The Saudi denial of May 2026 has no direct precedent. A US ally hosting a major operational base, with US personnel and aircraft on the ground, denied access for a mission the US president had already publicly announced. The denial held after a direct call from the US president. And the denying government issued no public statement.
The silence is itself a mechanism. Public denials create diplomatic crises that require formal resolution. Silent denials create facts on the ground that Washington must absorb. MBS chose the approach that maximized operational impact while minimizing the surface area for a public confrontation with the United States.
The episode inverts the assumed power structure of the alliance. For decades, the operating premise held that Saudi Arabia needed American military protection more than America needed Saudi bases. The Iran war has compressed that asymmetry. Saudi Arabia has demonstrated it can route the majority of its exports through the East-West Pipeline bypass to Yanbu — the production crash is severe but survivable. The US, by contrast, cannot project sustained air power to Hormuz from any base outside the Gulf without the tanker fleet and airspace access that Saudi Arabia and Kuwait just denied.
As one US official summarized for NBC News: “In some cases there is no other way around.”
Frequently Asked Questions
Could the US military operate Project Freedom from bases outside Saudi Arabia?
Al Udeid Air Base in Qatar and Al Dhafra in the UAE remain operational, but neither fully substitutes for PSAB’s tanker fleet. The 22 KC-135s at Al Kharj represent the largest aerial refueling concentration in the theater. Qatar has not publicly denied access, but Doha’s position on the Hormuz crisis has closely tracked Riyadh’s since March 2026. Al Dhafra’s proximity to the Iranian coast — approximately 280 kilometers — creates survivability concerns that PSAB’s 1,200-kilometer standoff distance does not share.
What is Saudi Arabia’s legal authority to deny basing access?
US forces at Prince Sultan Airbase operate under a bilateral status-of-forces framework that grants Saudi Arabia sovereign authority over access decisions. Unlike NATO installations in Germany or Japan, where multilateral treaty obligations constrain host-nation authority, US presence at PSAB rests on bilateral executive agreements modifiable by the host government without legislative approval. The US withdrew from PSAB in 2003 partly due to Saudi political sensitivities after September 11, and returned in 2019 following the Abqaiq-Khurais drone attacks — both moves illustrating the bilateral flexibility that made the May 2026 denial legally straightforward.
Has Saudi Arabia signaled whether the denial is permanent or conditional?
No Saudi official has made any public statement on the denial. NBC’s US official sources described the Project Freedom pause as “conditional on Saudi access being restored,” implying Washington views the denial as reversible. Sharif’s language — “appeals” rather than “demands” — frames the Saudi position as a request.

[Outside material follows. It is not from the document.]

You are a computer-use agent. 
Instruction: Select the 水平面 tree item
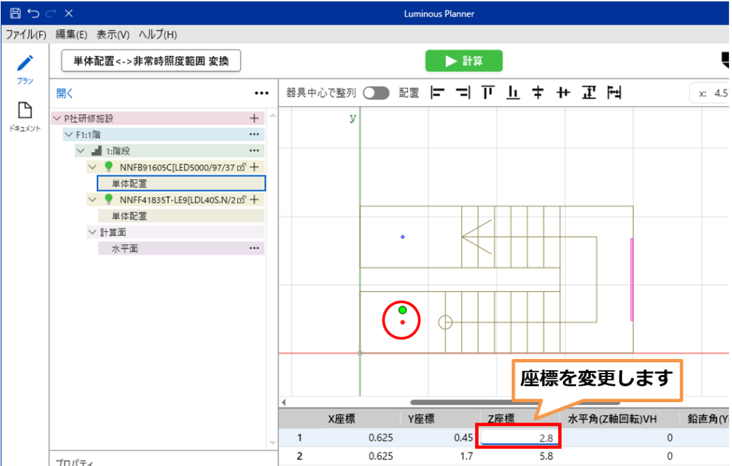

The absence of any public Saudi statement preserves maximum flexibility: MBS can restore access quietly if conditions change without reversing a public position or absorbing domestic political costs.
What role did Jordan and Oman play in the ABO breakdown?

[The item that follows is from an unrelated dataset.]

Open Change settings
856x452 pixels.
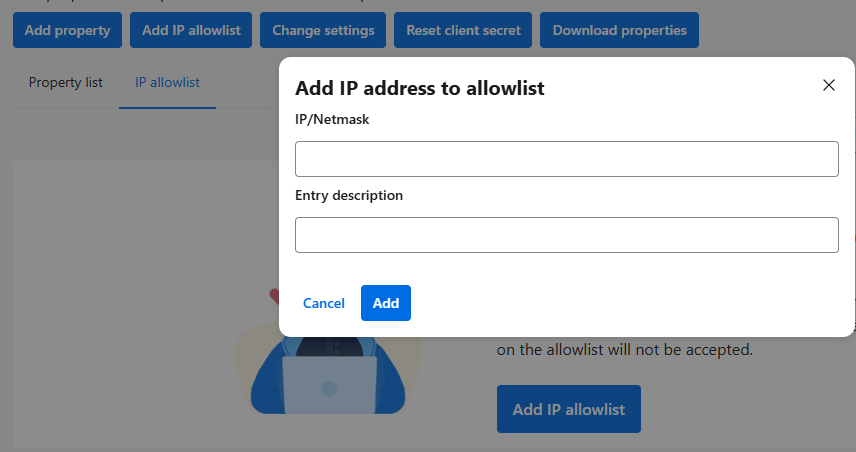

NBC identified Jordan as a basing partner and Oman as providing overflight and naval logistics. Neither has been reported as denying access. Jordan’s usefulness for Hormuz operations is limited by geography — Amman sits approximately 1,800 kilometers from the Strait, further than Al Kharj’s already-challenging 1,200 kilometers. Oman’s Duqm naval base provides ship maintenance and logistics support but lacks the air combat infrastructure — runways, hardened shelters, tanker parking — that makes PSAB irreplaceable for sustained air operations.